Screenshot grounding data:
************
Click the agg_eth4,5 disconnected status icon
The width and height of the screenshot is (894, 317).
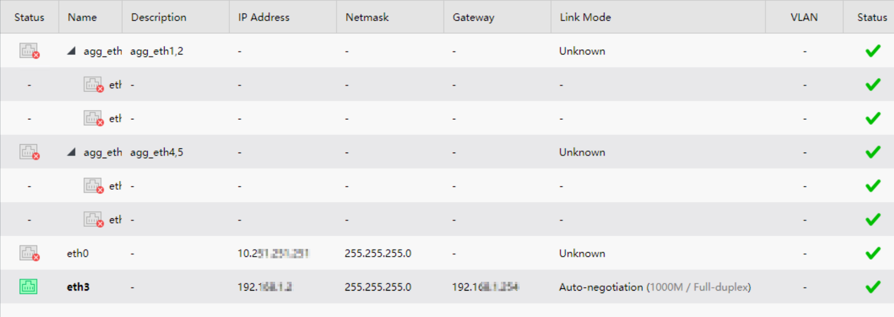[29, 152]
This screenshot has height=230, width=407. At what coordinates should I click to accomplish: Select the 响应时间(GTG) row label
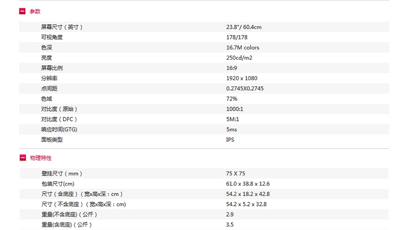pyautogui.click(x=59, y=129)
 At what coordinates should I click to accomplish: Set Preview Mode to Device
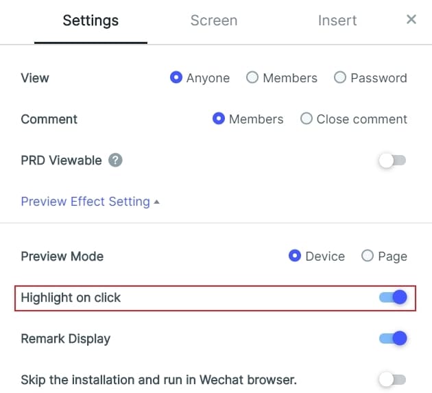pyautogui.click(x=295, y=257)
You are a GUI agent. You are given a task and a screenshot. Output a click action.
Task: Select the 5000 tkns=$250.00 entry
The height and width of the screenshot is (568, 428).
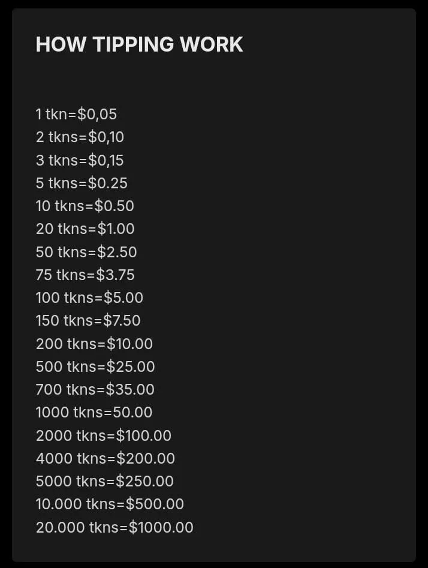(104, 481)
************
- Exercise details: Leave the images aside and return the records above exactly as written.

- Result of the exercise:
Click the agg_eth4,5 disconnected status icon
The width and height of the screenshot is (894, 317).
[29, 152]
This screenshot has height=230, width=407. At what coordinates should I click to accomplish: Select the 响应时间(GTG) row label
pyautogui.click(x=59, y=129)
 At what coordinates should I click to accomplish: Set Preview Mode to Device
pyautogui.click(x=295, y=257)
You are a GUI agent. You are given a task and a screenshot. Output a click action.
Task: Select the 5000 tkns=$250.00 entry
The height and width of the screenshot is (568, 428).
(104, 481)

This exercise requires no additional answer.